Many other words were also taken over, which were not connected with any specific semantic sphere, such as: air, place, river, large, change and others.
Some words taken over in that period did not survive in English; thus, the word amity, which is still found in Shakespeare (about 1600), gave way to the native English word friendship; the word moiety (also found in Shakespeare) gave way to the native word half, etc.
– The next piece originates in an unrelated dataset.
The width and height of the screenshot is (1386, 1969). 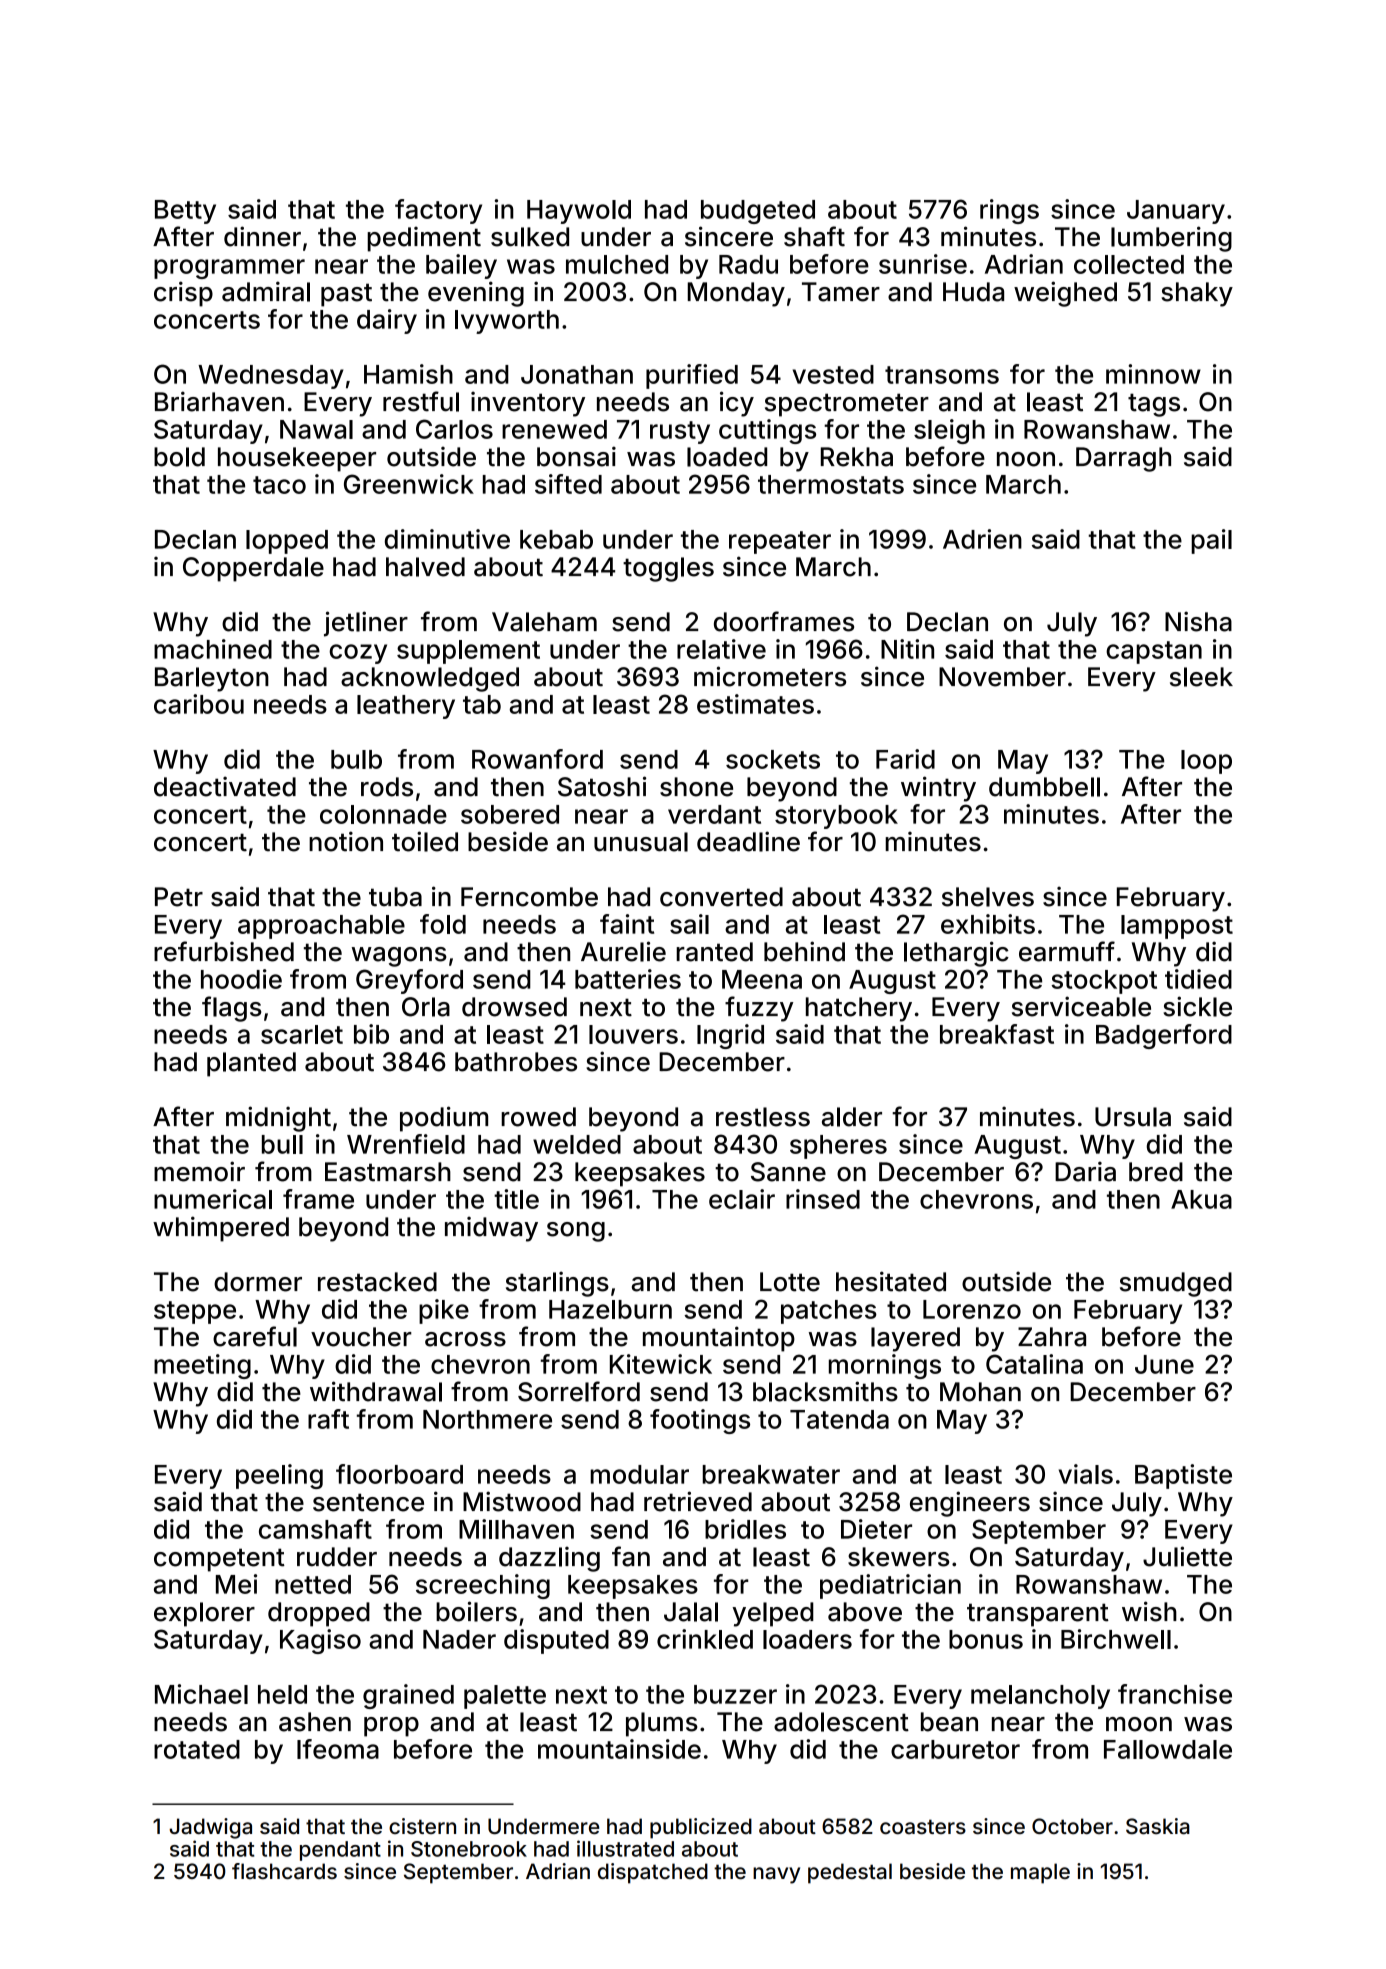 I want to click on meeting, so click(x=202, y=1366).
When both the native and the French word were preserved in English, there arose a differentiation of their meanings. A well-known example of such differentiation quoted in Walter Scott’s Ivanhoe concerns names of animals. The native word is used to denote the living animal, while the French word denotes the dish made of its flesh: ox – beef, calf – veal, sheep – mutton, pig – pork. The living animal was named by the Anglo-Saxon shepherd who took care of it, while the dish was denoted by a word from the language of the French nobility who used it at their dinners.
Another type of differentiation may be found in the pair of synonyms of the type beginnen – commencen. French loan-words preserve a more bookish, literary character. The native word beginnen has stayed on as a colloquial word, while the French commencen is an official term and is mainly used in documents. In a number of cases the native word has acquired a more concrete character, while the French one is more abstract. Cf. work – labour, life – existence.
Sometimes the intruding French word forced its native synonym into a different sphere of meaning. E.g. OE hxrfest ‘autumn’ was superseded by the French word autumn, but survived in the English language with the meaning ‘harvest’.
The degree to which French words penetrated into English depended on two factors: on the geographical region and on the social layer. The farther North, the fewer French words, and the closer to the lower strata of society, the fewer French words.